Records for this task →
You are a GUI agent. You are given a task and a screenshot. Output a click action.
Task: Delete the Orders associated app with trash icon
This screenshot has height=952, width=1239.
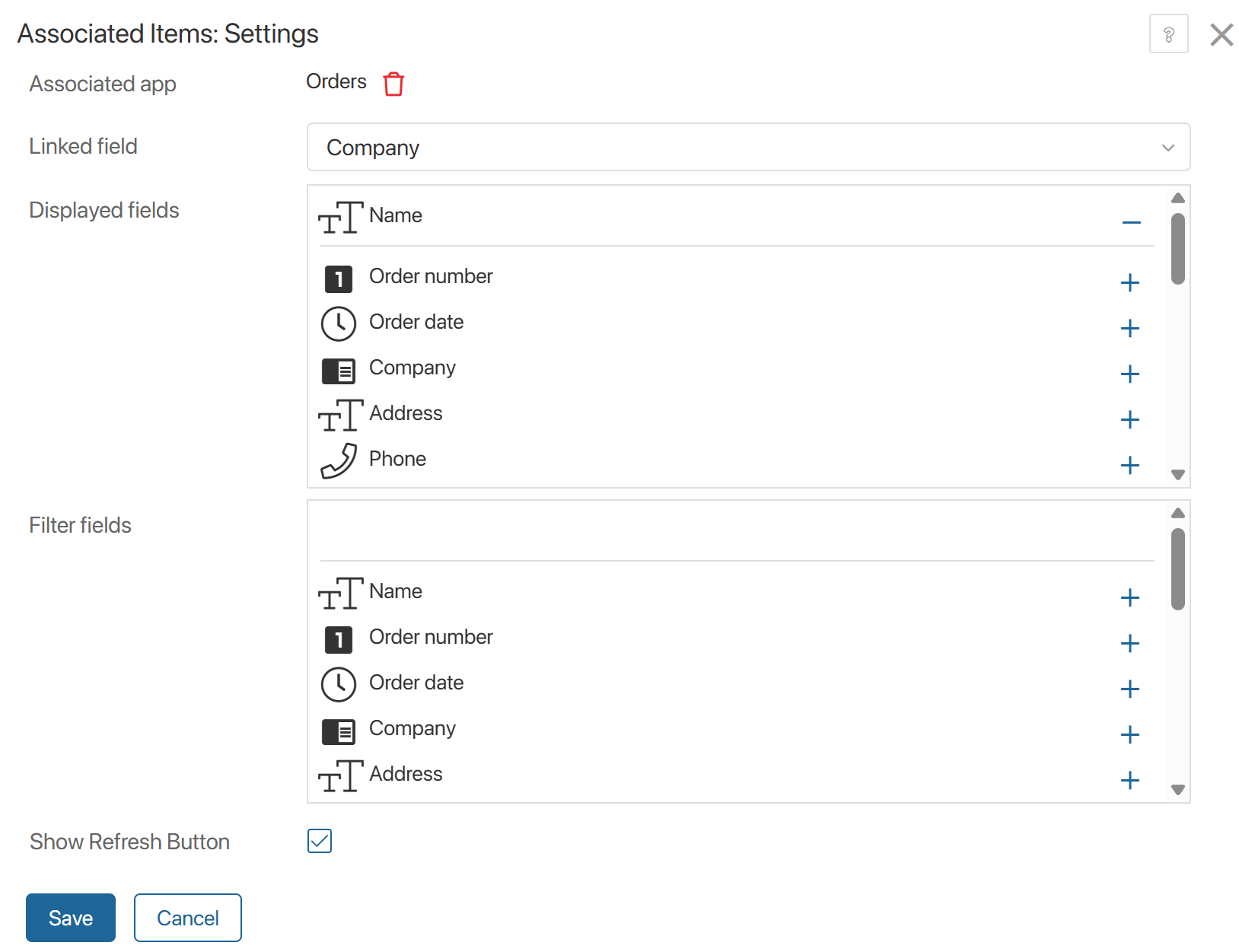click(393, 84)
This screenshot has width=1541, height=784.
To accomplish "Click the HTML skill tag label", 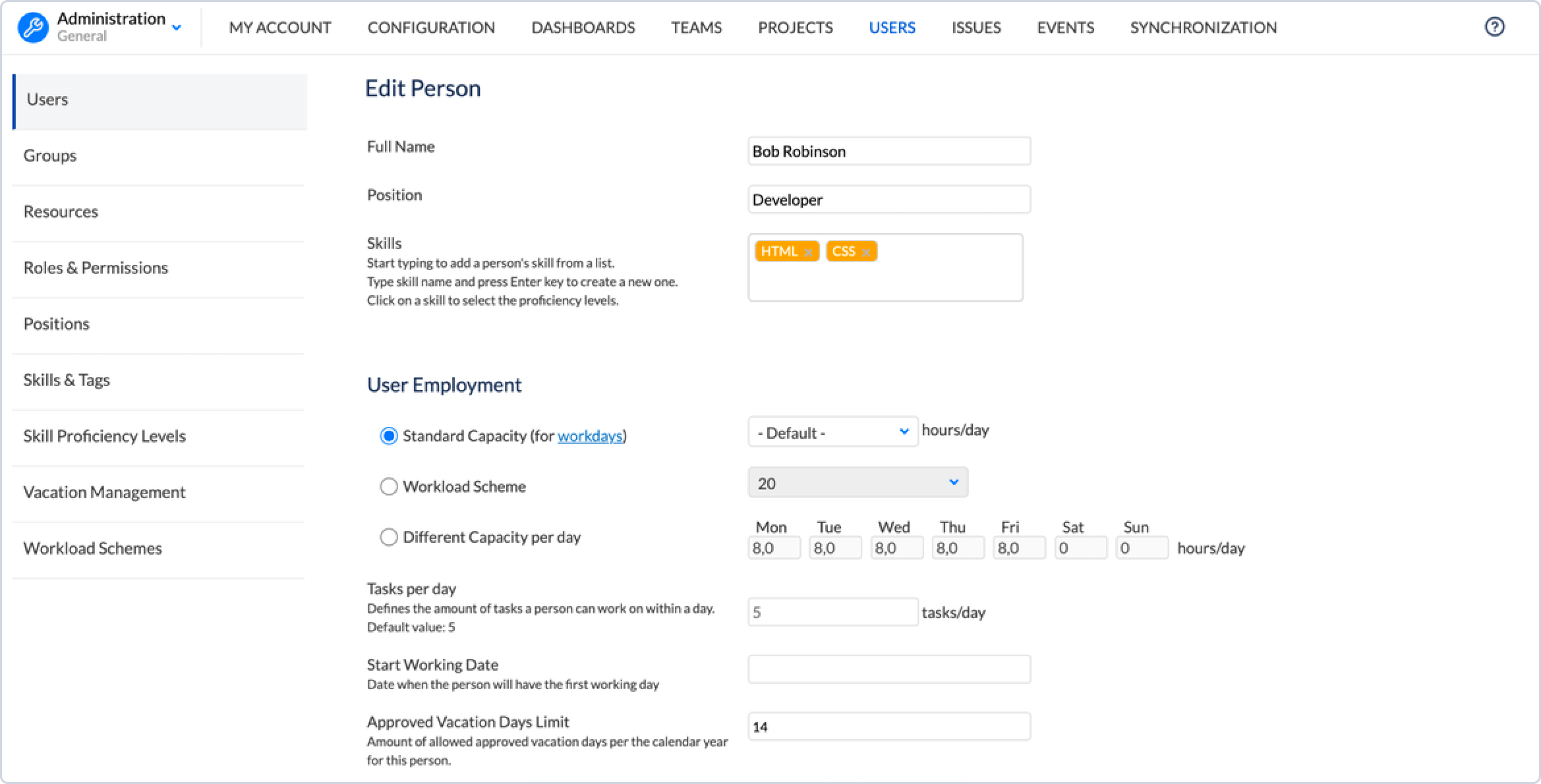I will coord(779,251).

What is needed →
Report each line of the records that contains the string "screenshot", with case counting.

Written answer →
You are a GUI agent. You are given a task and a screenshot. Output a click action.
This screenshot has height=952, width=1239.
This screenshot has width=1541, height=784.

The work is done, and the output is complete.